▸ Your objective: Print the stretch of entries from the line that contains "Where should I click to: Select the" through the line that contains "Switch to the osu!catch", keeping every line identical to the original.

▸ A run of entries:
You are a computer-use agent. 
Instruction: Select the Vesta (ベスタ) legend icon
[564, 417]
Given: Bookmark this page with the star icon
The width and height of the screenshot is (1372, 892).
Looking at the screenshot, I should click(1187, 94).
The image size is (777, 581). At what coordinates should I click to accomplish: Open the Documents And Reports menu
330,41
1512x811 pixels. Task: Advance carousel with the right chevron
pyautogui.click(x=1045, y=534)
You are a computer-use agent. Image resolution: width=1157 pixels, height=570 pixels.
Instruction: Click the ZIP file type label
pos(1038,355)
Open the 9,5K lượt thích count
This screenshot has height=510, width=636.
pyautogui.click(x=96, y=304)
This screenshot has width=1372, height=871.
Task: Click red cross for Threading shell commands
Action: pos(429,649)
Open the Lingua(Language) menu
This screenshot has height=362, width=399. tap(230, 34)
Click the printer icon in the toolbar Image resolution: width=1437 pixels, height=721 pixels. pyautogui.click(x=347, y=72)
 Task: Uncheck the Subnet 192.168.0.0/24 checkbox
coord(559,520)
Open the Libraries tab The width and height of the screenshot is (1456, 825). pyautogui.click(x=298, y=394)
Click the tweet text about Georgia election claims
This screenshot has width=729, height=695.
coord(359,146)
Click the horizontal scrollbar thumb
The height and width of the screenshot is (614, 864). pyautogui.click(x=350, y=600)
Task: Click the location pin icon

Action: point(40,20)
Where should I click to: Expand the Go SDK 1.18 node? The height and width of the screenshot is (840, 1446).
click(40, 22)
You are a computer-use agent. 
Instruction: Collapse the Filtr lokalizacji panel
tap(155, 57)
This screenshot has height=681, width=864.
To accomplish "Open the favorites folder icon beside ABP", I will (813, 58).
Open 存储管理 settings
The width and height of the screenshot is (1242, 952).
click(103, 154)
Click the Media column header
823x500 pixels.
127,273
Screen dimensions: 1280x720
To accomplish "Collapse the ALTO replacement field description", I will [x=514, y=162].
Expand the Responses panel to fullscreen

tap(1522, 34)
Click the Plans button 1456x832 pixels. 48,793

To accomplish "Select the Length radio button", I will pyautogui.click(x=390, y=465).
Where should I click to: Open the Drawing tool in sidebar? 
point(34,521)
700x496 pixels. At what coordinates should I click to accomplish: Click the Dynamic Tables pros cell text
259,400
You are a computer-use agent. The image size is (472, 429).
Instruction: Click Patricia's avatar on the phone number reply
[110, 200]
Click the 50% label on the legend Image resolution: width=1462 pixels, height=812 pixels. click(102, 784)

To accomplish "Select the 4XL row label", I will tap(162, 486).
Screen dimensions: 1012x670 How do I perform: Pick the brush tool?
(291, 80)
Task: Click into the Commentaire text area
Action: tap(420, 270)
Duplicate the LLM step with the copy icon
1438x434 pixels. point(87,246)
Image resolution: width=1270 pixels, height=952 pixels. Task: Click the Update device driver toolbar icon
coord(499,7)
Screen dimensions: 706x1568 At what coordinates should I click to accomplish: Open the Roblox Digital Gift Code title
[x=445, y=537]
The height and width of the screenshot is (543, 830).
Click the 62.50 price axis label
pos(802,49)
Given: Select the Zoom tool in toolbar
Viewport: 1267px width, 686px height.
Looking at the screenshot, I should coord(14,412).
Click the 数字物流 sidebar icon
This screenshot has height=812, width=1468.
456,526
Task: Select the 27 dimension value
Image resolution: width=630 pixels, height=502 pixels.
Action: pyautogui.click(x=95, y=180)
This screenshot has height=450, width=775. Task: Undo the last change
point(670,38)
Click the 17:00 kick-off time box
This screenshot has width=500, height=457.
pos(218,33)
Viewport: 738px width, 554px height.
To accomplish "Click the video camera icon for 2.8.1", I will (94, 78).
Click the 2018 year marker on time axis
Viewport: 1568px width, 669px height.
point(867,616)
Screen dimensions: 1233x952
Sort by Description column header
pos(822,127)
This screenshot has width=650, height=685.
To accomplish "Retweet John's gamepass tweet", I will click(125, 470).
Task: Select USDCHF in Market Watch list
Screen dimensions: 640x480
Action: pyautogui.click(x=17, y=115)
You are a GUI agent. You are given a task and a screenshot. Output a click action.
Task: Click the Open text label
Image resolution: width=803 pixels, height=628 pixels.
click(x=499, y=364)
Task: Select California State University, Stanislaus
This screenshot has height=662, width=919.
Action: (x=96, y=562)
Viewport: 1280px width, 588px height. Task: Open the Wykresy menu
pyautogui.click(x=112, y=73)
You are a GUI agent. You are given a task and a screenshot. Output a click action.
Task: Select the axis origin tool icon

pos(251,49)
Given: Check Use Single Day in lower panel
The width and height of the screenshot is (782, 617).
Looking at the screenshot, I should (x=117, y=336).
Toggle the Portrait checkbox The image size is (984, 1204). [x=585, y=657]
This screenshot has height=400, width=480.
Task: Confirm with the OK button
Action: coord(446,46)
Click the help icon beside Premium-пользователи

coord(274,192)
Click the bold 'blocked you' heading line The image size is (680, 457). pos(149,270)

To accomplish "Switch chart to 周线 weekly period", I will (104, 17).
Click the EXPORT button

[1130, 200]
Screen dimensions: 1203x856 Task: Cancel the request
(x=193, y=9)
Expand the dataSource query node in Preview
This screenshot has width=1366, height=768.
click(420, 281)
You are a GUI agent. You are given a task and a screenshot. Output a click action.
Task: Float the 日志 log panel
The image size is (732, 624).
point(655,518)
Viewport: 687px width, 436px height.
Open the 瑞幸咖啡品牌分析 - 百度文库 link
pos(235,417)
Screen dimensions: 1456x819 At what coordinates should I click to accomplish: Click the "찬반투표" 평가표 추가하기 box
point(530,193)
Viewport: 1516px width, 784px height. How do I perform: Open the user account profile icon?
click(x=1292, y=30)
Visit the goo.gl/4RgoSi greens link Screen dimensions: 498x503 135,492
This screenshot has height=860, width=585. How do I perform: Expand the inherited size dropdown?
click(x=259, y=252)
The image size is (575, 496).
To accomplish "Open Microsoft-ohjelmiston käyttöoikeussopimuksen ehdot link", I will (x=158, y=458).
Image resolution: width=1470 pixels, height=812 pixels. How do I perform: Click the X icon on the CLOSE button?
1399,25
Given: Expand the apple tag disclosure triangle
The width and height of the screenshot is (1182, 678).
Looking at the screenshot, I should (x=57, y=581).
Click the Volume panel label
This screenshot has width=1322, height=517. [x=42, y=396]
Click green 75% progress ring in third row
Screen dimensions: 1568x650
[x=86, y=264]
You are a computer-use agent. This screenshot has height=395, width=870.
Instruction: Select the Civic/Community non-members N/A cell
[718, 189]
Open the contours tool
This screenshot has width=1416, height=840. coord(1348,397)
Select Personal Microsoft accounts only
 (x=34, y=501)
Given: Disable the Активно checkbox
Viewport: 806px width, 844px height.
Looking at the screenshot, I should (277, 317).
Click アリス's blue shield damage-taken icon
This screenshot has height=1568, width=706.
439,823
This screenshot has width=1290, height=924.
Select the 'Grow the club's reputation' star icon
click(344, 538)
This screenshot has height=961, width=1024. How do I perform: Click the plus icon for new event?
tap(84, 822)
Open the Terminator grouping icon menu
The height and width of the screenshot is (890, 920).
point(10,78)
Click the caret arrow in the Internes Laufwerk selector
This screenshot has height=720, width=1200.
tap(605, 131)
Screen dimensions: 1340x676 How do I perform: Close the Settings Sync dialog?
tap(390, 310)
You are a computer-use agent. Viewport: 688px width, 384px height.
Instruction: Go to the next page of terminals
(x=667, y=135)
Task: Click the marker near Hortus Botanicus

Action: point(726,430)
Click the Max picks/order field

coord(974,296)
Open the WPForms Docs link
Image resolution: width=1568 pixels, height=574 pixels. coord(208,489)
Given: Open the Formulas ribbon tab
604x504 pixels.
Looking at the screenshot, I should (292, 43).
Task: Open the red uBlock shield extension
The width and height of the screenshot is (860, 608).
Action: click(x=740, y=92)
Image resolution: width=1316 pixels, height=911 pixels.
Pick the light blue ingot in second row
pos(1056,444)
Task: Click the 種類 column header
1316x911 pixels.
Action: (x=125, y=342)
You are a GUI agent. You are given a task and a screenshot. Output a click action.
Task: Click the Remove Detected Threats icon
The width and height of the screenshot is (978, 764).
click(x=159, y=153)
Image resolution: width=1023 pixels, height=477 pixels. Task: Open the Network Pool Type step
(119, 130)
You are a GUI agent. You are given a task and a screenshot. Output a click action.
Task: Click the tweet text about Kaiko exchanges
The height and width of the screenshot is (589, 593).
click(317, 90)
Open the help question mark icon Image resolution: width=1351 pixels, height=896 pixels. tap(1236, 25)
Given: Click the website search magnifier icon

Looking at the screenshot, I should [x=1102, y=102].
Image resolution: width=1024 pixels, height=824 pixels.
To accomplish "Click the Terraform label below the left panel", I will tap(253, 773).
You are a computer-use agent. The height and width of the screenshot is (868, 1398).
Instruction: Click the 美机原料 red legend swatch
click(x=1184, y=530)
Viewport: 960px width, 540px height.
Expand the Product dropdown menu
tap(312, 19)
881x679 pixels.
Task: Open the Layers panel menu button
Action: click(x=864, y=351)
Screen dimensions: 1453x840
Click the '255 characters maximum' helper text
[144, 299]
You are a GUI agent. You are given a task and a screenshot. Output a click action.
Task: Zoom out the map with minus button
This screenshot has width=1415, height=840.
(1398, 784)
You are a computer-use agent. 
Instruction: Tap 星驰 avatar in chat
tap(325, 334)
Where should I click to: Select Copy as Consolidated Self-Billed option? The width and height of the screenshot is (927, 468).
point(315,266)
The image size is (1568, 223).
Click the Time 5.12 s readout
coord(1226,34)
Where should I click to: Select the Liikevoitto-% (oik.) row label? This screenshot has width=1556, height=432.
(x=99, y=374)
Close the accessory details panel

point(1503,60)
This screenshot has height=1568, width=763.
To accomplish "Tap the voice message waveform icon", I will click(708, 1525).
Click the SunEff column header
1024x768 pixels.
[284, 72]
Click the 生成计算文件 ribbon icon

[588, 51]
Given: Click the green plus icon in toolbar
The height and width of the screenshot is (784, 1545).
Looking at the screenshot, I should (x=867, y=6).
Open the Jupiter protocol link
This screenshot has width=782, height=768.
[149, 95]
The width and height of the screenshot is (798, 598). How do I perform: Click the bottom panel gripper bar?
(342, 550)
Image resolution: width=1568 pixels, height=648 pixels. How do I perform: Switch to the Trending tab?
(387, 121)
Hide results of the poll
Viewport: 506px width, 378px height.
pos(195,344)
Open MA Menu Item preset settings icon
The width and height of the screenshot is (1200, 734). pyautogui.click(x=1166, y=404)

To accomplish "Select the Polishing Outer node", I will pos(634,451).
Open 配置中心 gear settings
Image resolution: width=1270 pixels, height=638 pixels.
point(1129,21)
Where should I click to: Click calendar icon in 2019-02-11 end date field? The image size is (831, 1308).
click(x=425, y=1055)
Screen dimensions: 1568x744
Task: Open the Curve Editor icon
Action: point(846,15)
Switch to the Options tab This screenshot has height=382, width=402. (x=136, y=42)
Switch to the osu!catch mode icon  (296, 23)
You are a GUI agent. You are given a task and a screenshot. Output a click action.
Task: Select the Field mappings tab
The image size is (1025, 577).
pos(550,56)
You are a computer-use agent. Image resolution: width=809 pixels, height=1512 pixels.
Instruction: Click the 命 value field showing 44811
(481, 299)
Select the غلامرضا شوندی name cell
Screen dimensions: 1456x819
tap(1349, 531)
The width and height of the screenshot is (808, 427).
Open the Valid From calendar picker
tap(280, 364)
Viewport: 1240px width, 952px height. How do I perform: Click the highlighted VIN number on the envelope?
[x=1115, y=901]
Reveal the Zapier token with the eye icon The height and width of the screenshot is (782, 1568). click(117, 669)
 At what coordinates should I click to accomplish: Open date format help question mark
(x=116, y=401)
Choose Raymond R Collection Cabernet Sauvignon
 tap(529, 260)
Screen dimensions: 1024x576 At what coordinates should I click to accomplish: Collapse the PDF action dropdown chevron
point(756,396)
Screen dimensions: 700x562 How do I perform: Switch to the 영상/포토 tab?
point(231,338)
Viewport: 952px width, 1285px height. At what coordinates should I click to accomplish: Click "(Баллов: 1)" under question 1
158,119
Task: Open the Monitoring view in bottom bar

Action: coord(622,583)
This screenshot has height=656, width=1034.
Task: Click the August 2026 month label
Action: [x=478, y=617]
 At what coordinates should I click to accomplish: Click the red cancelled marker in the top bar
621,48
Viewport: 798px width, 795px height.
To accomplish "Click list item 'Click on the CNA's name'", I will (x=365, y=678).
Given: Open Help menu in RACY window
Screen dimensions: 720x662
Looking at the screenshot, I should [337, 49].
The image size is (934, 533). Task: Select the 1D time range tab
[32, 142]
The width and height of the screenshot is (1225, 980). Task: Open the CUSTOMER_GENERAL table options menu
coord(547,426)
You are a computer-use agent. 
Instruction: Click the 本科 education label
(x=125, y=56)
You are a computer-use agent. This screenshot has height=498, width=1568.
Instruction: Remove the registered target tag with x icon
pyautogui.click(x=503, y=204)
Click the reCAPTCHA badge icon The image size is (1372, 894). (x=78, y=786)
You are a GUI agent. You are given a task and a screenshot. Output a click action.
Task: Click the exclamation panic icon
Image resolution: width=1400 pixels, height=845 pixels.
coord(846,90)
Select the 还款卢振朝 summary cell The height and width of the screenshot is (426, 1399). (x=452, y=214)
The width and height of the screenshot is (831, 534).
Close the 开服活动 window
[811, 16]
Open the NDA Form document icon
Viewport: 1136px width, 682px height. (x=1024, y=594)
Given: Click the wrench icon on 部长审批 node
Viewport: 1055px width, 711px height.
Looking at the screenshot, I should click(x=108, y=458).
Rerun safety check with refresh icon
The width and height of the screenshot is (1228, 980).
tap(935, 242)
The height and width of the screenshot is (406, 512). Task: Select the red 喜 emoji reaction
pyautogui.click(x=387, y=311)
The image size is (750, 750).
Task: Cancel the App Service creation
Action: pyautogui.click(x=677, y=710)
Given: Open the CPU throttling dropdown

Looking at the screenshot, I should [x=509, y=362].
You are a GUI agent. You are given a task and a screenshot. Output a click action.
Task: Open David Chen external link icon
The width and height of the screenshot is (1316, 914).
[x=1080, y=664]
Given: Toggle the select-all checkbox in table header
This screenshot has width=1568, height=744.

▸ Correct result:
Where should I click to: Select the Liikevoitto-% (oik.) row label? This screenshot has width=1556, height=432.
(x=99, y=374)
Close the accessory details panel

point(1503,60)
This screenshot has height=1568, width=763.
To accomplish "Tap the voice message waveform icon", I will click(708, 1525).
Click the SunEff column header
1024x768 pixels.
[284, 72]
Click the 生成计算文件 ribbon icon

[588, 51]
Given: Click the green plus icon in toolbar
The height and width of the screenshot is (784, 1545).
Looking at the screenshot, I should (x=867, y=6).
Open the Jupiter protocol link
This screenshot has width=782, height=768.
[149, 95]
The width and height of the screenshot is (798, 598). How do I perform: Click the bottom panel gripper bar?
(342, 550)
Image resolution: width=1568 pixels, height=648 pixels. How do I perform: Switch to the Trending tab?
(387, 121)
Hide results of the poll
Viewport: 506px width, 378px height.
pos(195,344)
Open MA Menu Item preset settings icon
The width and height of the screenshot is (1200, 734). pyautogui.click(x=1166, y=404)

To accomplish "Select the Polishing Outer node", I will pos(634,451).
Open 配置中心 gear settings
Image resolution: width=1270 pixels, height=638 pixels.
point(1129,21)
Where should I click to: Click calendar icon in 2019-02-11 end date field? The image size is (831, 1308).
click(x=425, y=1055)
Screen dimensions: 1568x744
Task: Open the Curve Editor icon
Action: point(846,15)
Switch to the Options tab This screenshot has height=382, width=402. (x=136, y=42)
Switch to the osu!catch mode icon  (296, 23)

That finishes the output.